▶ **RECORDED DATA**
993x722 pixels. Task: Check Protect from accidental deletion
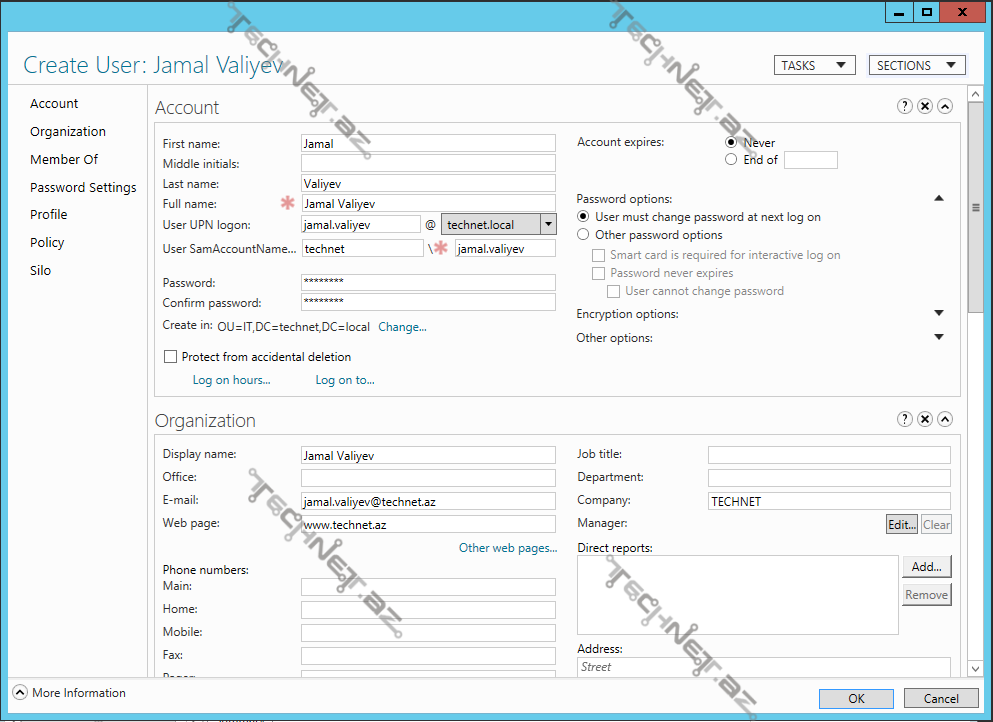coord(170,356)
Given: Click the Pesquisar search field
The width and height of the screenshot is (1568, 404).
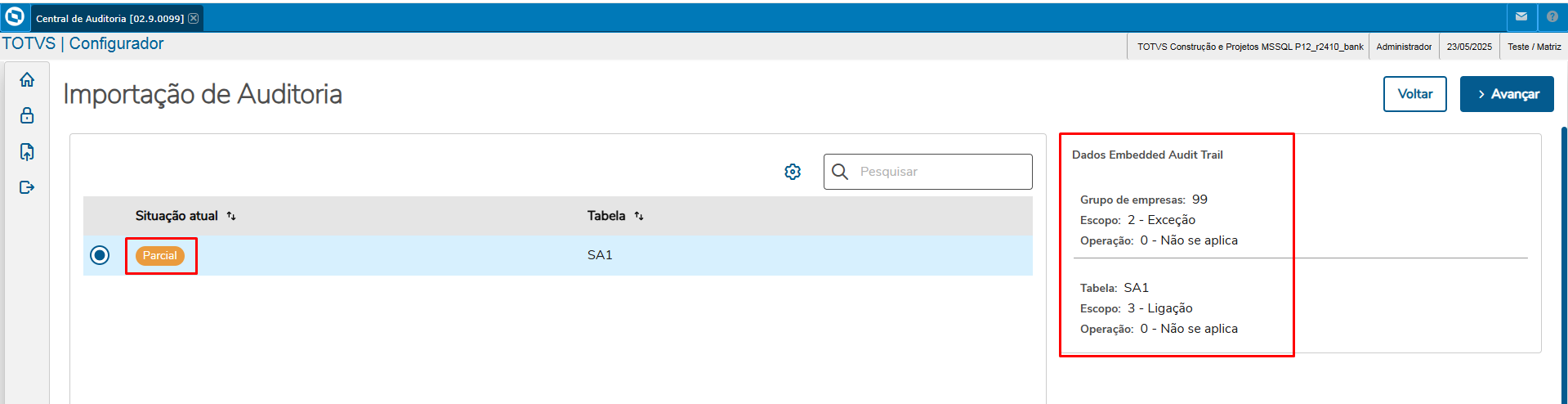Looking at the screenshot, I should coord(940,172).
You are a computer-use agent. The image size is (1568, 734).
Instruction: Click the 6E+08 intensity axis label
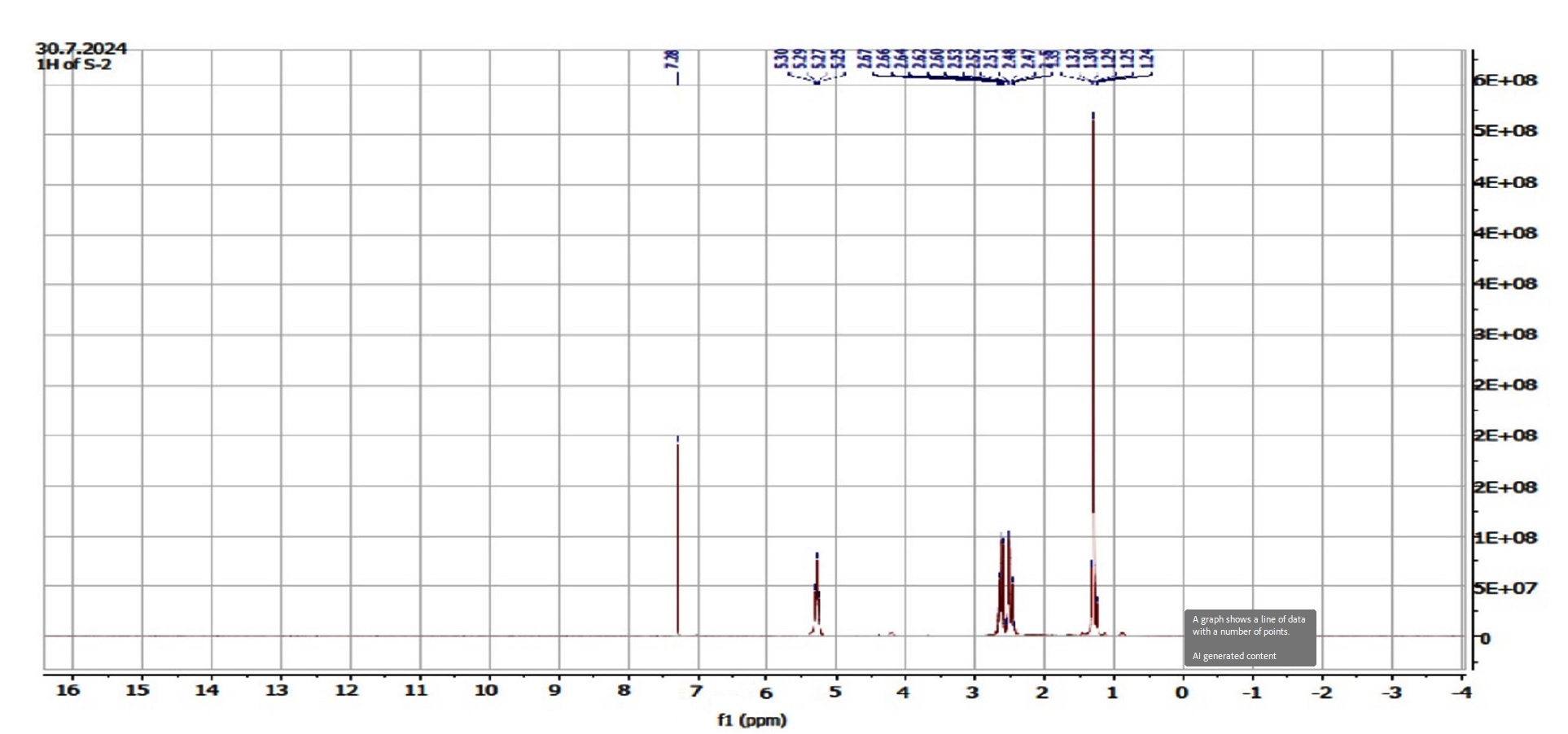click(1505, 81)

▶ **TASK OBJECTIVE**
Output the entries verbatim, skipping images.

▶ **SOLVED PROBLEM**
993x722 pixels. Task: Check Protect from accidental deletion
coord(170,356)
Given: Click the Pesquisar search field
The width and height of the screenshot is (1568, 404).
Looking at the screenshot, I should coord(940,172).
You are a computer-use agent. The image size is (1568, 734).
Instruction: Click the 6E+08 intensity axis label
click(1505, 81)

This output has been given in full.